Kirschenmann's report offers sage advice for all farmers planning to start a transition to low-input sustainable systems, with special relevance to dryland grain and livestock farms in the Great Plains. Innovative farmers with other types of farms in different climate and soil conditions have developed their own lists of mistakes to avoid. One of these mistakes is producing crops for which there is little or no market, or relying on a premium price for "chemical free" produce in small local markets that are easily saturated.
Another common mistake is going deeply into debt. An example of essentially debt-free farming is given in one of several case studies presented by the Kansas Rural Center. Between 1983 and 1987, Rick Busch and his wife Nancy Vogelsberg-Busch accumulated a $55,000 increase in net worth on their 400-acre, crop-livestock farm, without incurring any liabilities other than some small, short-term loans for equipment.

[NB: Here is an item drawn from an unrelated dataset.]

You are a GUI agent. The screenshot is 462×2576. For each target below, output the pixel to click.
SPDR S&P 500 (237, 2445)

There is no magic formula or "silver bullet" for adoption of low-input methods. Methods that work on some farms may fail on others, for a lot of reasons. For example, Rich Theiltges, a Montana farmer characterized as "sympathetic with the organic movement," has nonetheless expressed skepticism about many regenerative agriculture methods being promoted today. In two out of three years, he has had difficulty establishing sweet clover as a green manure crop (a crop that is planted specifically to be disked under to add organic matter and nitrogen to the soil). He is also discouraged with the legume black medic as a green manure crop, because of the small amount of biomass it produces in competition with a winter wheat crop. "I just can't see that it's going to take over conventional farming," he said.

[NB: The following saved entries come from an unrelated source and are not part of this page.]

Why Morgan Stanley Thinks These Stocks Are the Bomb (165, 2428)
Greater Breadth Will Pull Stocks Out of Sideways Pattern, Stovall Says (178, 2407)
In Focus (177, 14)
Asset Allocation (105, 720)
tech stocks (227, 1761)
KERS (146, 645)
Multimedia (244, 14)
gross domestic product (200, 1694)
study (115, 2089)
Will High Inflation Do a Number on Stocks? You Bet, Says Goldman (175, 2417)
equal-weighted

In contrast, in an economic comparison of conventional and low-input cropping systems in Washington State, researchers developed a very promising crop rotation with black medic, peas, and wheat. When crops were valued at current market prices (ignoring Government deficiency payments) this low-input rotation was estimated to be more profitable than a conventional rotation that incurs a 4.8 times higher cost for chemical fertilizers and pesticides a net return of $61 versus $47 per acre. When deficiency payments were included in the prices of the wheat barley, however, the conventional rotation became the most profitable method.

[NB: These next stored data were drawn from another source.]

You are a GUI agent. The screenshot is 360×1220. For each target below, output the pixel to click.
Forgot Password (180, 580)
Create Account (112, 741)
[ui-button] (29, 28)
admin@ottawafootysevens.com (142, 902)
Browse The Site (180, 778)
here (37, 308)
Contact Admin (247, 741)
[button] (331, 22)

A common mistake is to draw causal but faulty conclusions from direct on-farm experience. For example, suppose a farmer abruptly changes his or her method of pest control on the entire farm from one year to the next, and a major pest problem is vastly improved. Lacking any comparison plots on the farm (where alternative treatments including last year's methods are tested) the farmer may conclude that the improvement is entirely the result of the new method. While this conclusion may be correct in some circumstances, it is very likely that other factors, such as a year-to-year change in weather and the resulting increase in the population of a natural enemy of the pest, may be the major cause for the improvement. Dick and Sharon Thompson avoid this common mistake on their 320-acre Iowa farm by always using comparison strip plots when innovative methods are tried.